* _TAREA PROPUESTA 1_:
Traduce al inglés esta oración del texto sobre Chávez y España: «Pero, al menos, proyectaría su ruina sobre la malvada España».
* _TAREA PROPUESTA 2_:
En el texto sobre Chávez y España, ¿a quién acusó el Comandante de haber organizado la asonada?
* _TAREA PROPUESTA 3_:
Por favor, prolonga el texto sobre Chávez y España a partir de su última oración.

* _TEXTO DE LECTURA_:
En la codificación blindada de su delirio salvífico, el espadón forjó un fantasmal culpable del riesgo extremo que él, guía del pueblo, había atravesado indemne. La España de José María Aznar, anunció, había organizado la asonada. Fue una iluminación. Y él, el Comandante Chávez, devolvería el golpe en el traidor corazón del territorio enemigo. Fue entonces cuando la banda de penenes madrileños, hasta entonces sólo orfeón de las loas presidenciales, fue investida de una tarea más heroica: difundir la buena nueva bolivariana en Europa. Lo cual, desde luego, exigía proporcionados recursos financieros. El Comandante los tenía. Venezuela, no. Venezuela se despeñaba en la ruina. Pero, al menos, proyectaría su ruina sobre la malvada España. A eso se llama internacionalismo.
La visita de Albert Rivera a Caracas, estos días, no es sólo un acto de solidaridad con quienes sufren al nulo heredero del profeta inspirado. Debiera ser también la ocasión de pedir cuentas a quienes, con cargo a la miseria venezolana, hicieron fortuna política entre nosotros. Y de exigir que hasta el último céntimo invertido por Chávez y Maduro en financiar movimientos populistas en España sea hecho público. Porque es dinero robado a los venezolanos, primero. Porque es dinero que burla la legislación española, después.

* _DATOS RECOPILADOS_:

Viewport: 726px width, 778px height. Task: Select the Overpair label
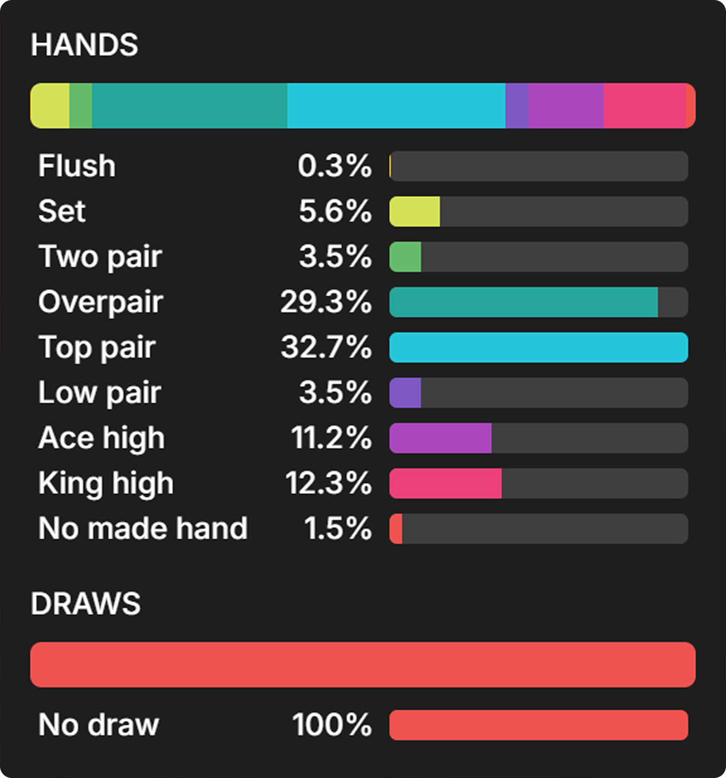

* _RESPUESTA CORRECTA 1_:
But at least it would project its ruin onto wicked Spain.

* _RESPUESTA CORRECTA 2_:
A la España de José María Aznar.

* _RESPUESTA CORRECTA 3_:
Venezuela vive hoy en el vórtice crítico de un doble poder. La Presidencia bloquea al Parlamento. Al tiempo que amenaza con disolverlo. Ante ese Parlamento, Rivera ha hablado como se habla en la celda de un preso. Porque presos potenciales son hoy los diputados venezolanos. Y demasiado bien saben que, como sucedió con Leopoldo López, su encarcelamiento puede materializarse en cualquier momento y fuera de garantía procesal.
Que un Parlamento y un Presidente entren en conflicto, debiera ser una rutina más de las repúblicas presidencialistas. Un par de veces, en la Francia de Mitterrand, se produjo eso. Y el Presidente llamó a un primer ministro de la oposición para formar gobierno. Allí lo llaman “cohabitación”. Bajo cualquier nombre, es la única solución viable. Ésa o la apelación inmediata al veredicto de las urnas. Más allá de ambas, sólo queda la sombra del golpismo: la que Maduro alarga dolorosamente sobre Venezuela. Es la herencia paradisíaca de un profeta. Que creyó en su delirio. Asaltó el cielo. Trajo infierno.